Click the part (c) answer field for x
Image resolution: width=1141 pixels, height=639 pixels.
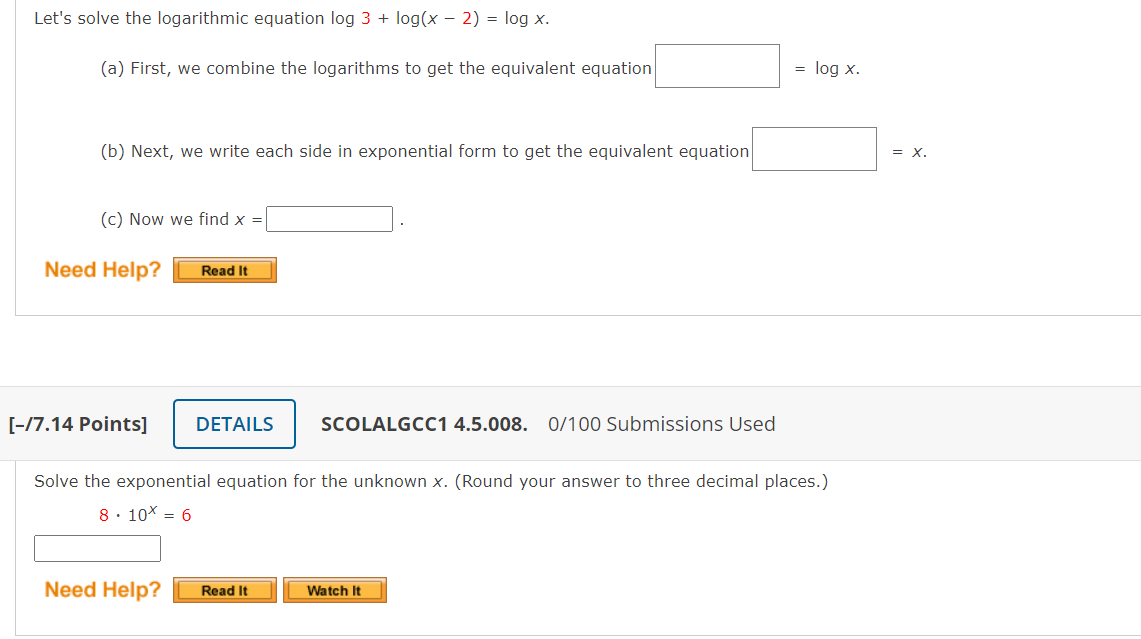(x=329, y=218)
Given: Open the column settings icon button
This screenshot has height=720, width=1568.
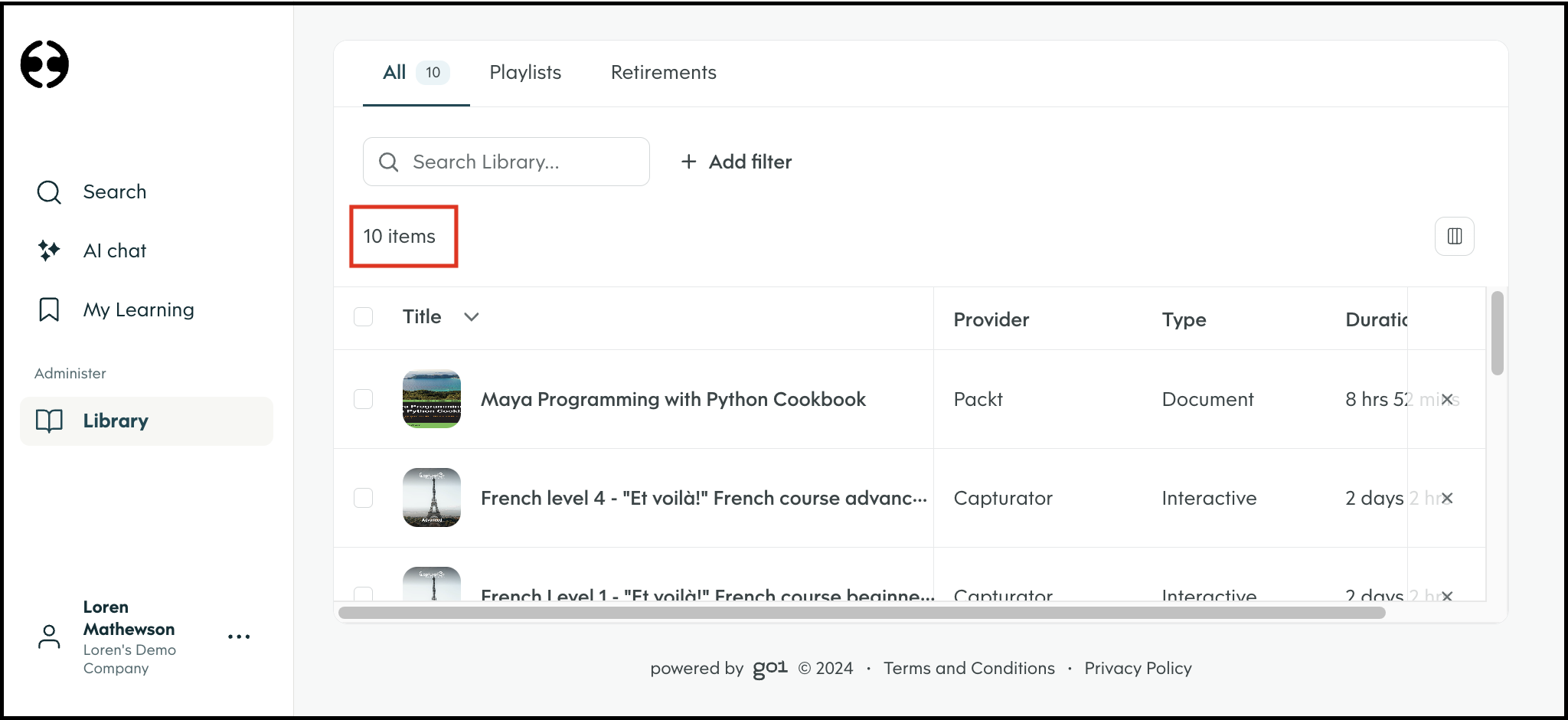Looking at the screenshot, I should [x=1455, y=236].
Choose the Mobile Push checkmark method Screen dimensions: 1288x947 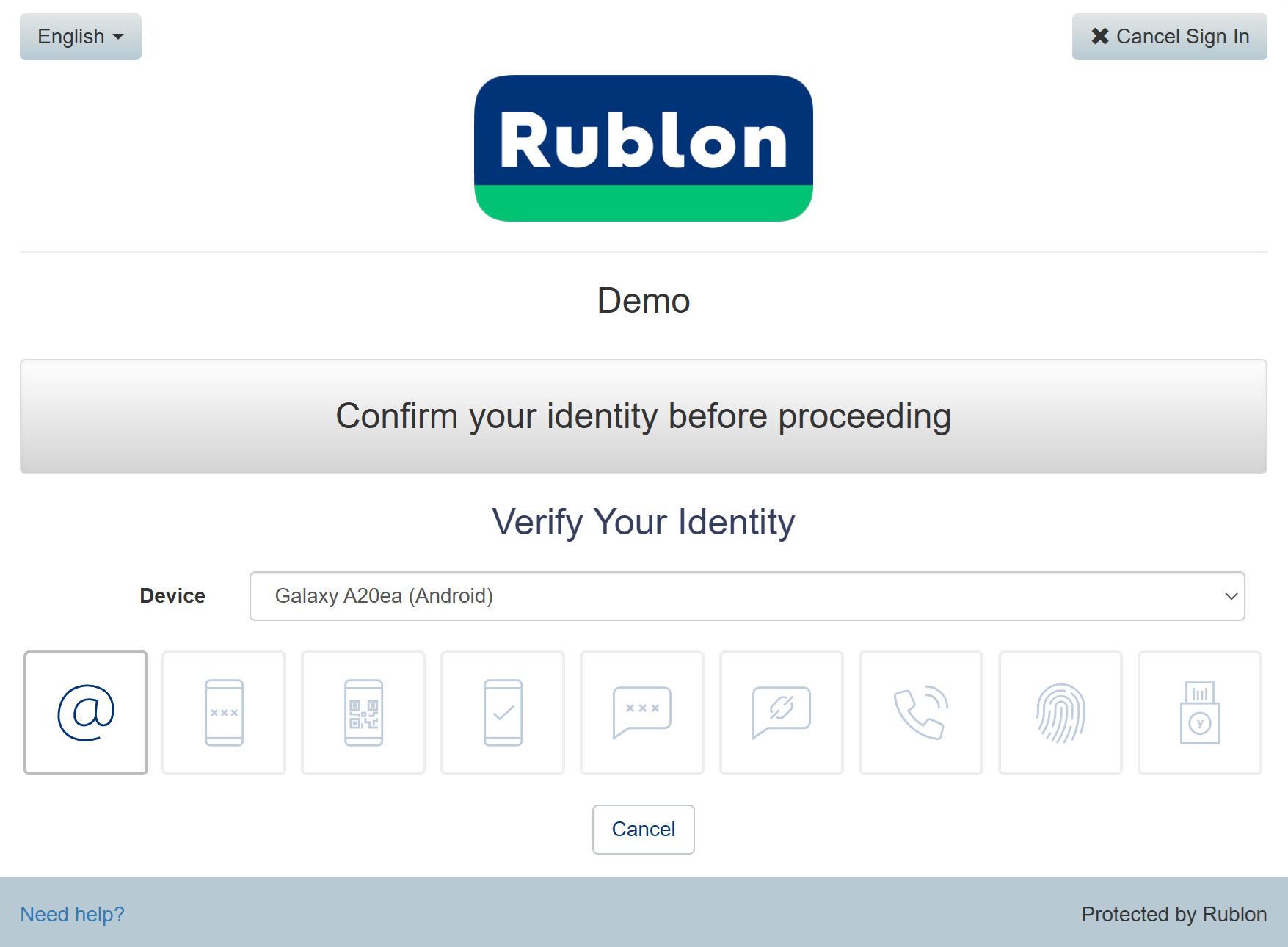point(503,712)
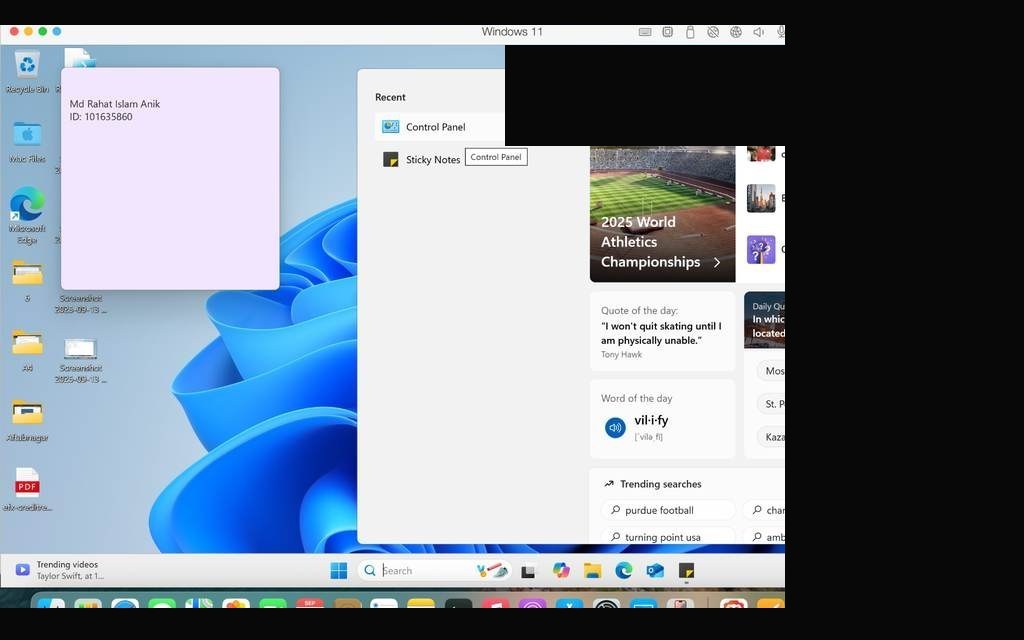Click the USB device icon in title bar

coord(690,31)
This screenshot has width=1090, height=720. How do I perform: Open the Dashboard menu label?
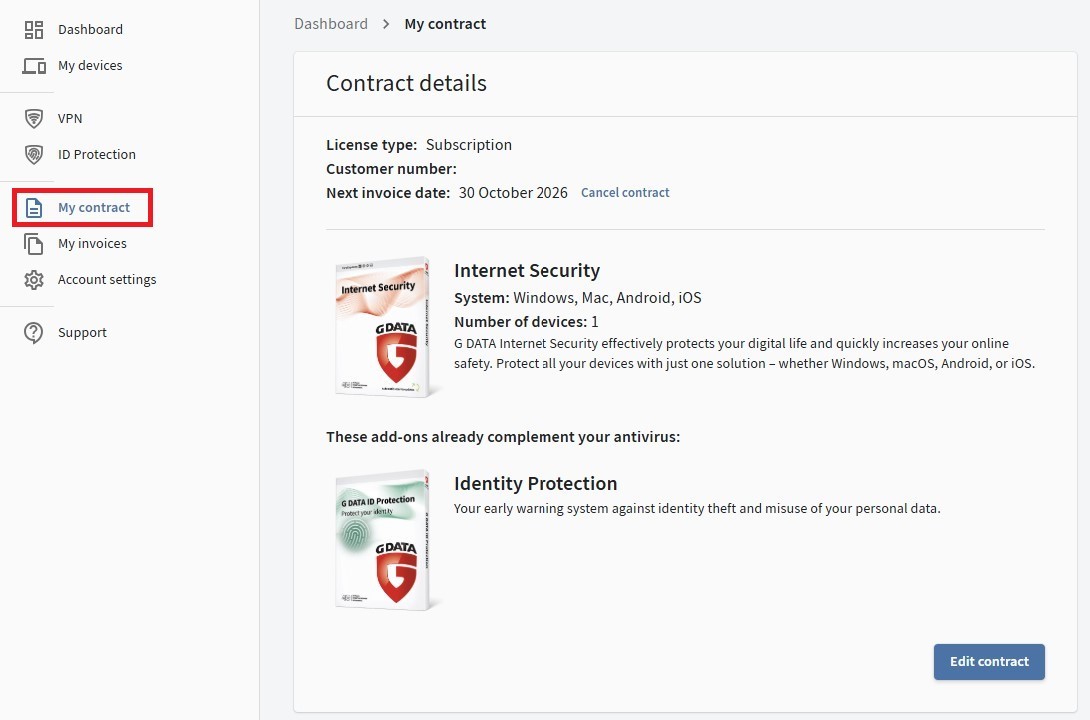[90, 30]
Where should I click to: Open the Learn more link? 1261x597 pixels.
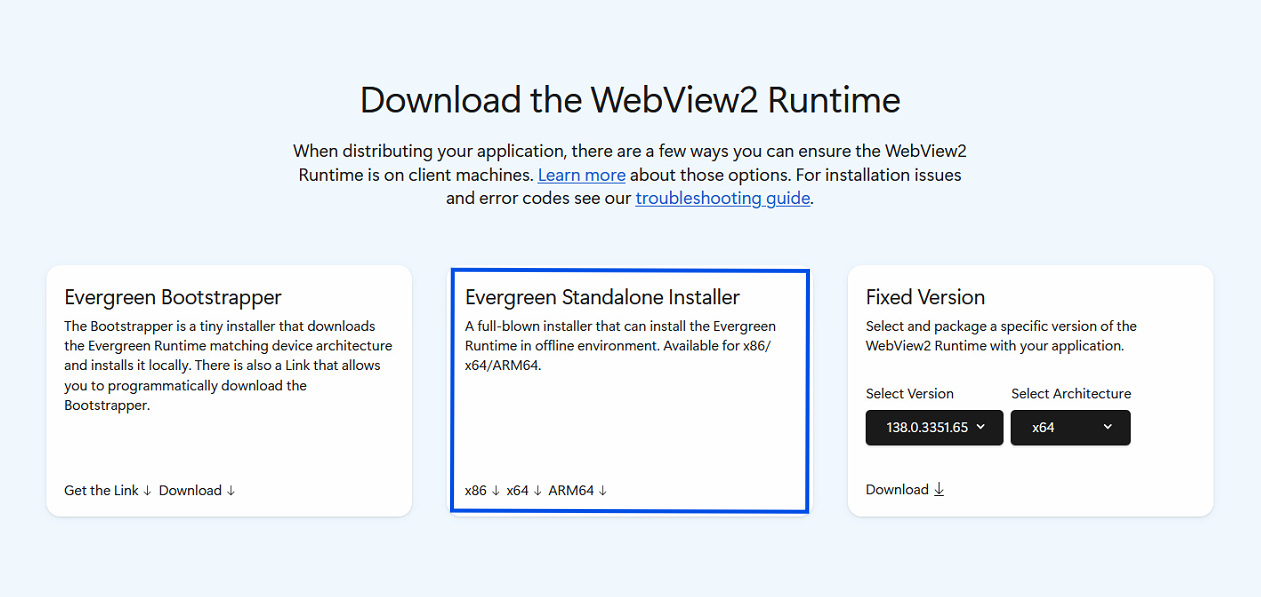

Exercise brief: Your task is to repeat only the lines from the line containing "This screenshot has width=1090, height=720." through the final line of the material, inclusive; do not include pictures.

Your response:
This screenshot has width=1090, height=720. How do I perform: Open the Dashboard menu label?
[90, 30]
Where should I click to: Open the Learn more link? 1261x597 pixels.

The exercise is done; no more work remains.